# **Machine learning for low-resource NLP**: Advancing AI for Linguistic Inclusion
Cross-lingual transfer learning and pseudo-labeling for multilingual named entity recognition

In [None]:
import random
import numpy as np
import pandas as pd
from tqdm import tqdm
from IPython.display import display, Markdown

import torch
import torch.optim as optim
from datasets import load_dataset
from sklearn.model_selection import train_test_split

In [None]:
from model import BertBilstmCrf
from dataloader import create_dataloaders
from training import train_model, train_pseudo_labeling, evaluate_epoch
from config import BaseConfig, TrainConfig, FineTuneConfig, PseudoLabelingConfig

In [None]:
def set_seed(seed):
    torch.manual_seed(seed)
    torch.cuda.manual_seed(seed)
    torch.cuda.manual_seed_all(seed)

    np.random.seed(seed)
    random.seed(seed)

    torch.backends.cudnn.deterministic = True
    torch.backends.cudnn.benchmark = False


set_seed(BaseConfig.RANDOM_STATE)

In [None]:
def load_wikiann_datasets(language_codes, cutoff=None):

    language_data = {}
    for lang in language_codes:

        # Load raw data from hugging face
        lang_dataset = load_dataset("unimelb-nlp/wikiann", name=lang)

        # Get data from different splits and combine
        train_df = pd.DataFrame(lang_dataset["train"])

Data extract:

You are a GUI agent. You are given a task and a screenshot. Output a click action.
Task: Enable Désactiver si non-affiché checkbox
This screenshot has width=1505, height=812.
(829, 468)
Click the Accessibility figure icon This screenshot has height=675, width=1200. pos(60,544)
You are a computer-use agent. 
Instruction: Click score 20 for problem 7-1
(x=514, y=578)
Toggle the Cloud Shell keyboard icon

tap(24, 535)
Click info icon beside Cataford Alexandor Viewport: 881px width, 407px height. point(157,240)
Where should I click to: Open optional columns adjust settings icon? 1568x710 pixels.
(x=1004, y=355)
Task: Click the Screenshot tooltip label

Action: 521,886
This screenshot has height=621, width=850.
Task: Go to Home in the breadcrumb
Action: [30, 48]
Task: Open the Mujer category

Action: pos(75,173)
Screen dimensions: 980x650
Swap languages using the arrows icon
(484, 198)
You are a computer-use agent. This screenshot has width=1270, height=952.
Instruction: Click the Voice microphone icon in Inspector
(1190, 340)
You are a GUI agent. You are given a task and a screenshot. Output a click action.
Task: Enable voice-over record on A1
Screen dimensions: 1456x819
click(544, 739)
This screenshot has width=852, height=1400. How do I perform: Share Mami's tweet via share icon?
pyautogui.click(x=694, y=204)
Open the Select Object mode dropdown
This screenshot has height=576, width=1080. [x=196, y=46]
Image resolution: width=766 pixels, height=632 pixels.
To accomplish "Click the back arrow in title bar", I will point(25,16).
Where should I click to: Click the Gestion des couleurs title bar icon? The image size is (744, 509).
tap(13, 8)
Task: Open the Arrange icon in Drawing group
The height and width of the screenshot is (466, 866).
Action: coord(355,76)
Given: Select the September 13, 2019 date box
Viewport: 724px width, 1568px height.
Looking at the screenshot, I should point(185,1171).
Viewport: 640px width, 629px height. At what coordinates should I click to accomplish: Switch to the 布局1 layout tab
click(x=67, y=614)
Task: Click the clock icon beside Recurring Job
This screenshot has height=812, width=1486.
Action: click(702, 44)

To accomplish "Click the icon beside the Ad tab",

Set tasks:
**A)** In the low-resource NLP notebook, which Hugging Face dataset does the load_wikiann_datasets function load?
**B)** Carry on with the low-resource NLP notebook, picking up right after its last line of code.
The data isn't needed here.

Per-task outputs:
**A)** It loads "unimelb-nlp/wikiann".

**B)**
        val_df = pd.DataFrame(lang_dataset["validation"])
        test_df = pd.DataFrame(lang_dataset["test"])

        complete_df = pd.concat([train_df, val_df, test_df]).reset_index(drop=True)
        complete_df = complete_df.head(cutoff) if cutoff else complete_df

        # Split data into new train/val/test splits
        train, temp = train_test_split(
            complete_df, test_size=0.2, random_state=BaseConfig.RANDOM_STATE
        )
        val, test = train_test_split(
            temp, test_size=0.5, random_state=BaseConfig.RANDOM_STATE
        )

        language_data[lang] = {"train": train, "val": val, "test": test}

    return language_data


# Download and store data
low_resource_datasets = load_wikiann_datasets(BaseConfig.low_resource_langs)

In [None]:
def setup_optimizer(model, CONFIG):
    param_groups = []
    # Check model layers and add appropiate learning rates
    if hasattr(model, "bert"):
        param_groups.append(
            {"params": model.bert.parameters(), "lr": CONFIG.BERT_LEARNING_RATE}
        )
    if hasattr(model, "lstm"):
        param_groups.append(
            {"params": model.lstm.parameters(), "lr": CONFIG.LSTM_LEARNING_RATE}
        )
    if hasattr(model, "crf"):
        param_groups.append(
            {"params": model.crf.parameters(), "lr": CONFIG.CRF_LEARNING_RATE}
        )
    optimizer = optim.Adam(param_groups, weight_decay=CONFIG.WEIGHT_DECAY)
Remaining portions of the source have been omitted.